Hjalmar Christensen (5 May 1869 – 29 December 1925) was a Norwegian writer and  a prominent literary critic.

Biography
Christensen was born at Sunnfjord in Sogn og Fjordane, Norway. He was raised on a farm in the community of Førde. He was the son of Michael Sundt Tuchsen Christensen (1827–95) and Frederikke Sophie Elster (1838–1927). His brother Ingolf Elster Christensen served as a government official and a member of the Storting.
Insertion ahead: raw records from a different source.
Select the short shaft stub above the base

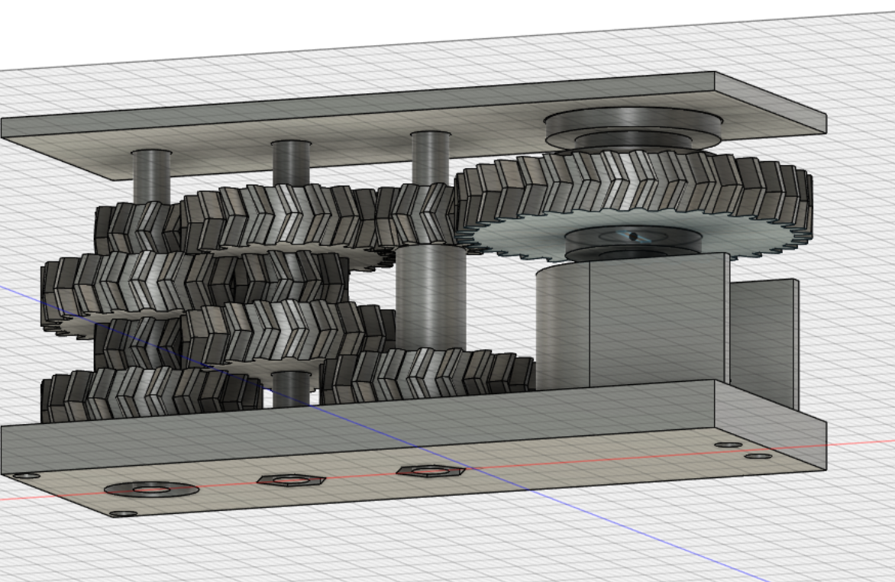tap(291, 390)
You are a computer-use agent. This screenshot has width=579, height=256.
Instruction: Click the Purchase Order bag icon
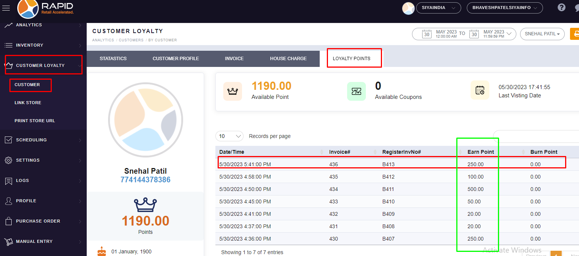8,221
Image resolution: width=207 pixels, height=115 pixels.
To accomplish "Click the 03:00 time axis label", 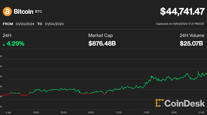I will [x=36, y=112].
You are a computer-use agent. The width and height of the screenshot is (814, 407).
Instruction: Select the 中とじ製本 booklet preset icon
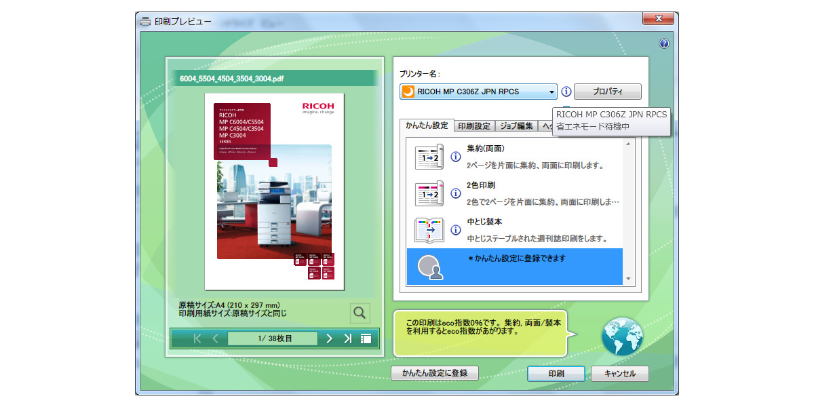pyautogui.click(x=429, y=230)
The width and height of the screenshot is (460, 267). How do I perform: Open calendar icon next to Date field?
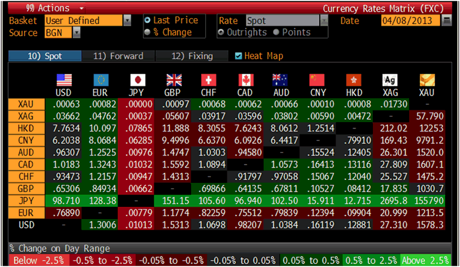point(447,20)
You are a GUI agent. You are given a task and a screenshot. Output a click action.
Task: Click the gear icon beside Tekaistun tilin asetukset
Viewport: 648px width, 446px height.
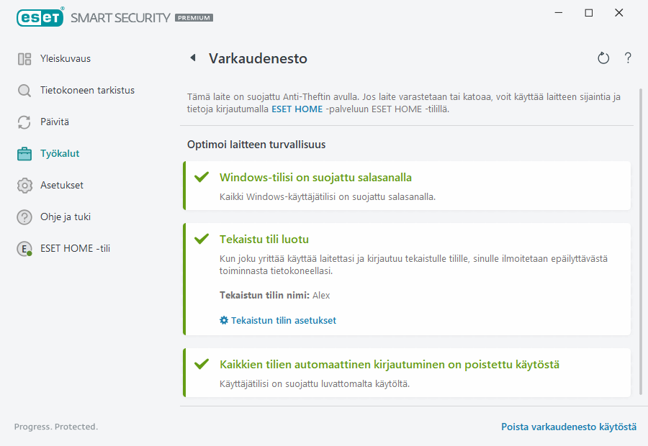click(x=223, y=320)
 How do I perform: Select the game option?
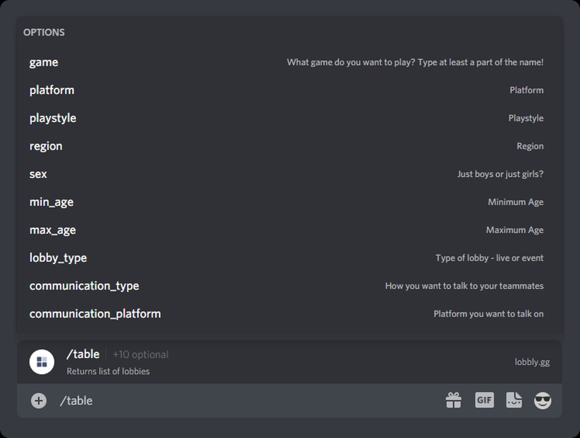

He attended Bergen Cathedral School. He studied law and received a legal degree at the Royal Frederick University (now University of Oslo) in 1892. From 1893 to 1898, Christensen was an instructor at the Christiania Theater and lectured for several years at the Bergen Museum. In 1898, the post as professor of literary history at the Royal Frederick University had become vacant. Christensen applied for the post which went to Gerhard Gran. He subsequently studied classical philology and history and in 1902 was awarded his Dr. philos.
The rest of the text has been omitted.